In this paper, we report our experience about use of corticosteroid and IVIg in covid19 pneumonia in one neonate. There is no specific drug for COVID-19. The principle of care is supportive (including oxygen therapy, electrolyte maintenance, acid-base balance, nutritional support). Most of studies for newborns with severe acute respiratory distress syndrome implemented surfactant, nitric oxide, mechanical ventilation. According to some studies, recommended ventilation in neonates with COVID-19 is high-frequency oscillating ventilation(5). In our study, at first we used intratracheal surfactant and Assist Control (A/C) mode ventilation then Synchronized intermittent mandatory ventilation (SIMV) mode ventilation until extubation.

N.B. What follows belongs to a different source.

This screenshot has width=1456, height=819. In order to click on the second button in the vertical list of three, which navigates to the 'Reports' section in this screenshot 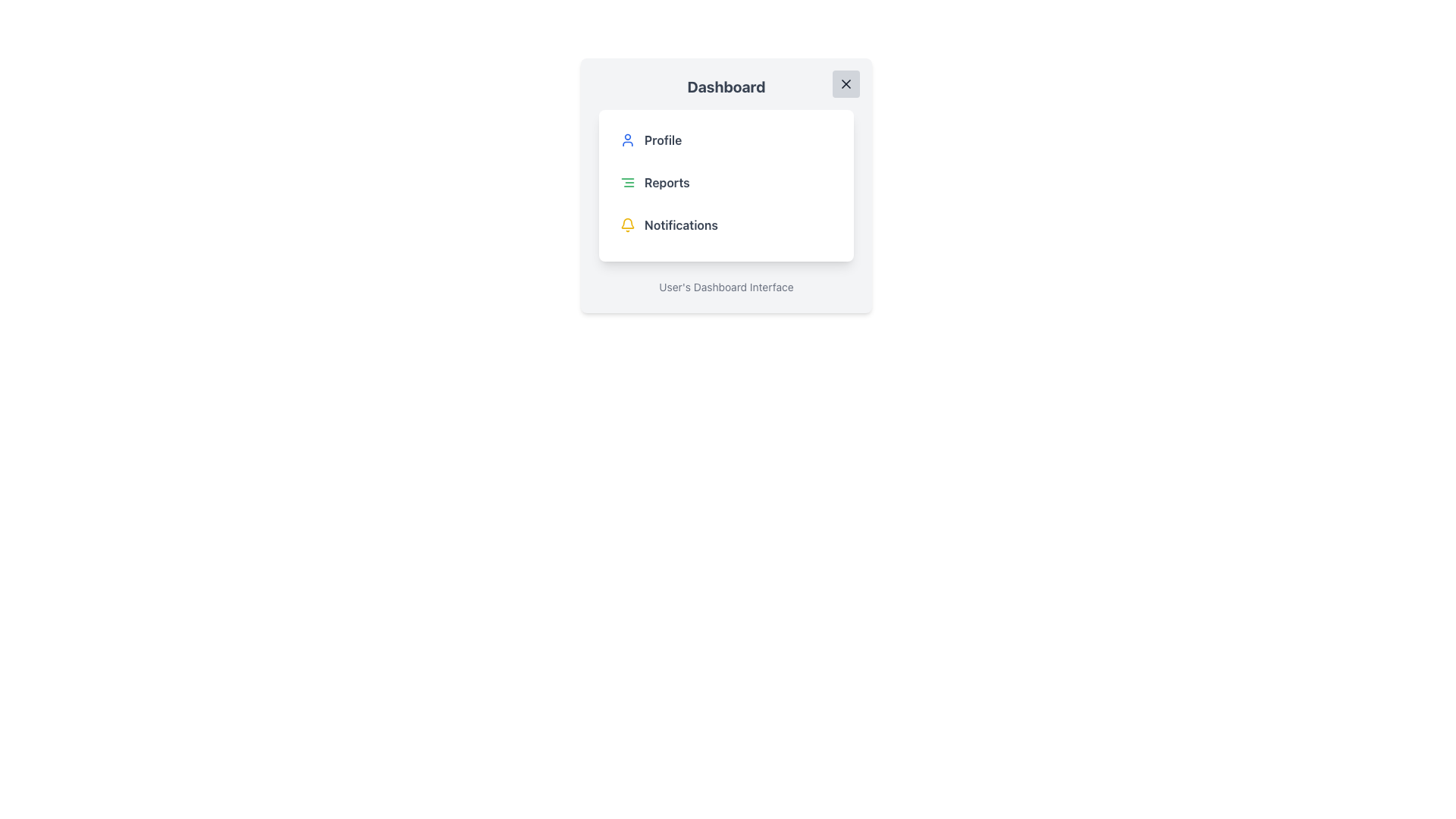, I will do `click(726, 181)`.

some studies had different experience. Sagheb reported good outcome of using Hydroxychloroquine in treatment of covid19 pneumonia in two cases(12). Kamali used Oseltamivir in a 15 day old neonate and baby discharged with good condition(13) however, there is insufficient data to suggest any benefit of these medication.(14)
Coronado et al used Hydroxychloroquine and azithromycin for a 3-week-old patient(14). Moolasart treated a 47-day-old male newborn with Favipiravir, Hydroxychloroquine, and Lopinavir/Ritonavir. He claimed that a Favipiravir-based regimen may be the drug of choice for coronavirus disease 2019 pneumonia in the newborn(15). Hopwood used Remdesivir and corticosteroid and plasma in a 4 day old neonate that had good outcome(16) in our case, we used corticosteroid and IVIG for treatment of 5 day old neonate. IVIG has been used in some pediatric with Covid19 in special conditions(17). We achieved good results after 2 week treatment of Dexametasone 0.3 mg/kg/day and 2 gr/kg IVIG (in three divided doses). It seems that this treatments, along with adjuvant ventilation and the use of intratracheal surfactants, was able to improve the patient's lung and pleural involvement.